Please copy the records verbatim, starting with the line that contains "You are a GUI" and going on through the end of the records, and leave the pictures out.

▼

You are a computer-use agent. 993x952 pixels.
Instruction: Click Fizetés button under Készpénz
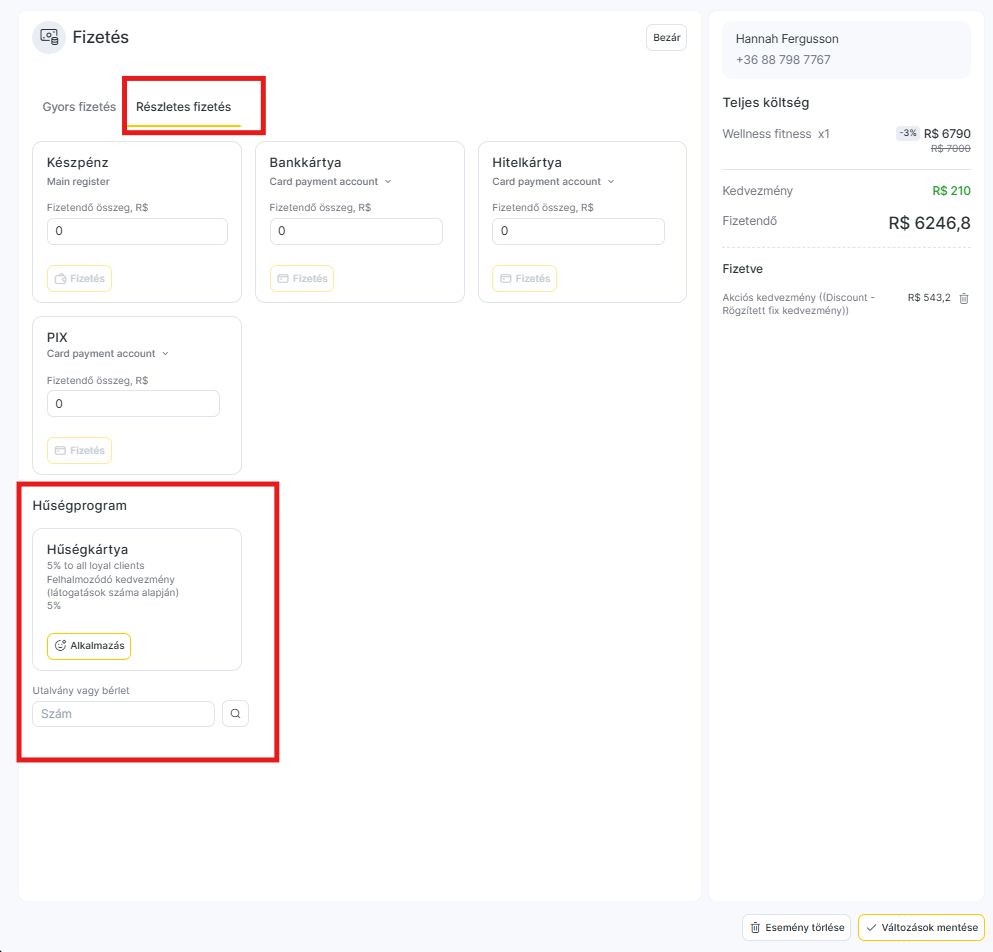[x=79, y=279]
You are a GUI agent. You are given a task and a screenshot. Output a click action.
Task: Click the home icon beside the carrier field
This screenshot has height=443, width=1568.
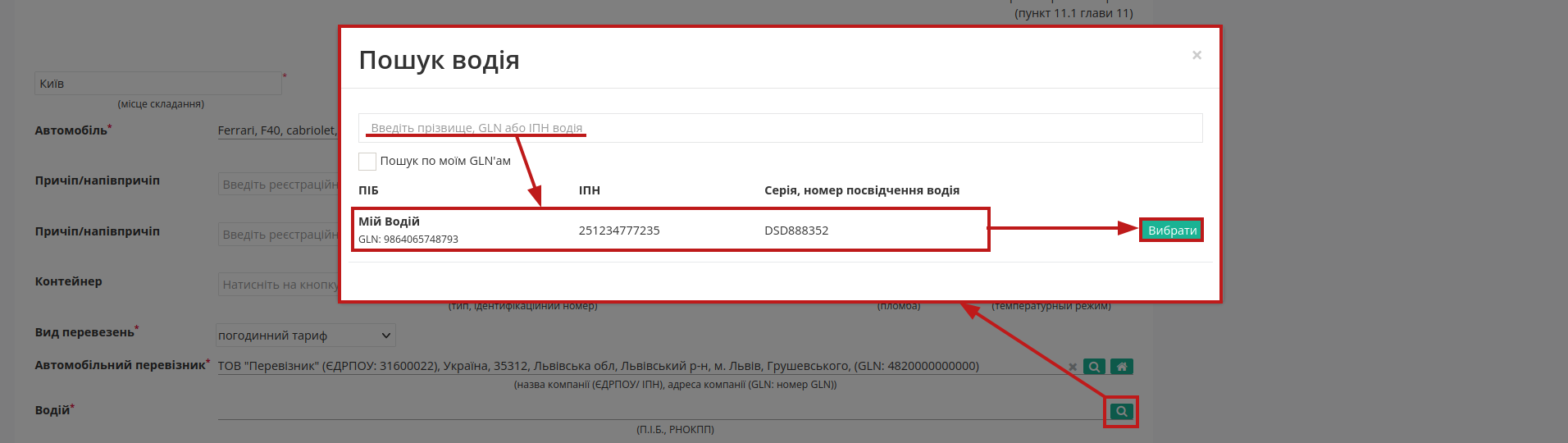1122,367
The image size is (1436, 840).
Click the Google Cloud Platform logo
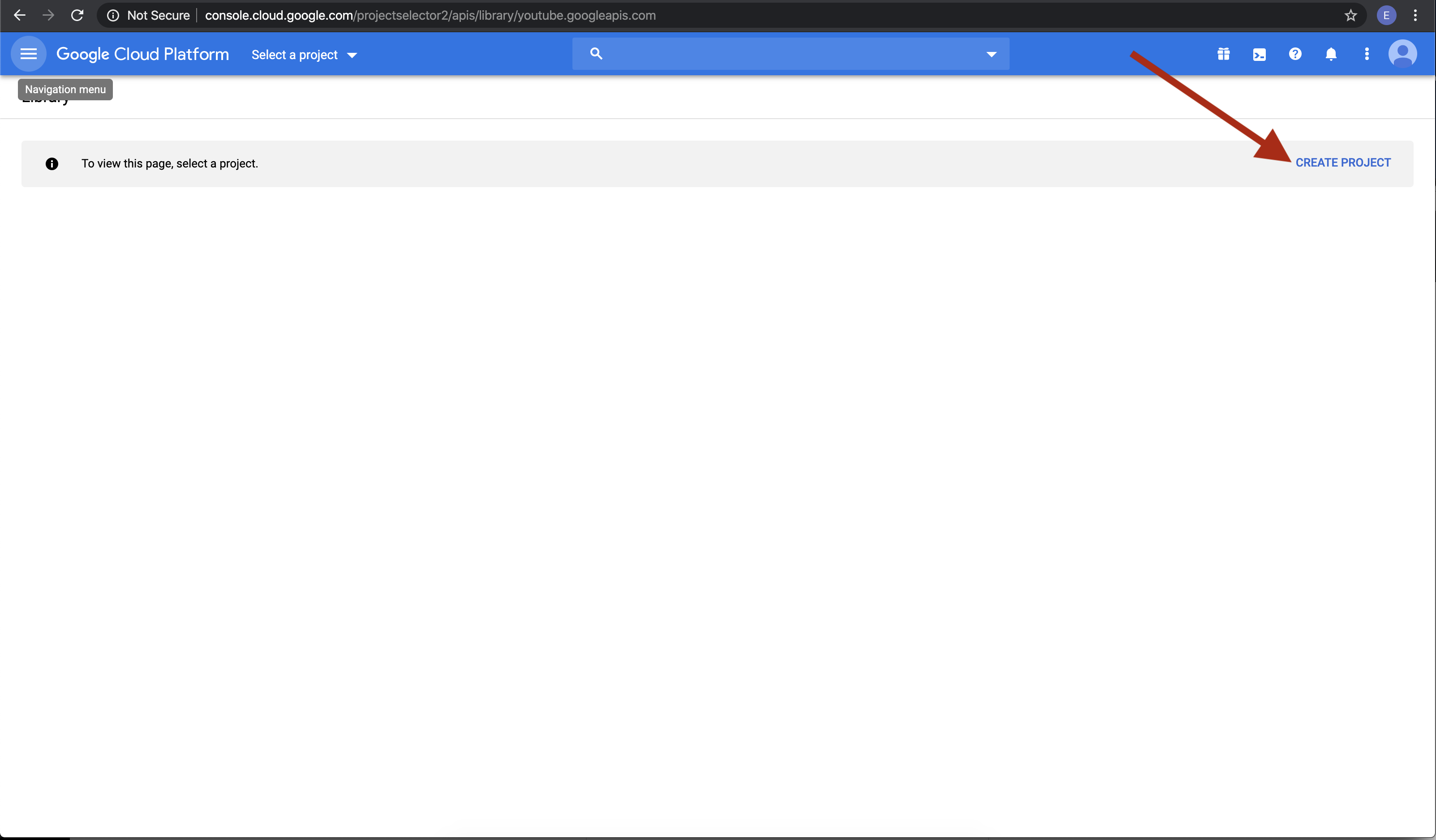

▲

ANSWER TO THIS PROBLEM »
You are a GUI agent. You are given a task and a screenshot. Output a click action.
Task: Click the home icon beside the carrier field
This screenshot has height=443, width=1568.
1122,367
The image size is (1436, 840).
Click the Google Cloud Platform logo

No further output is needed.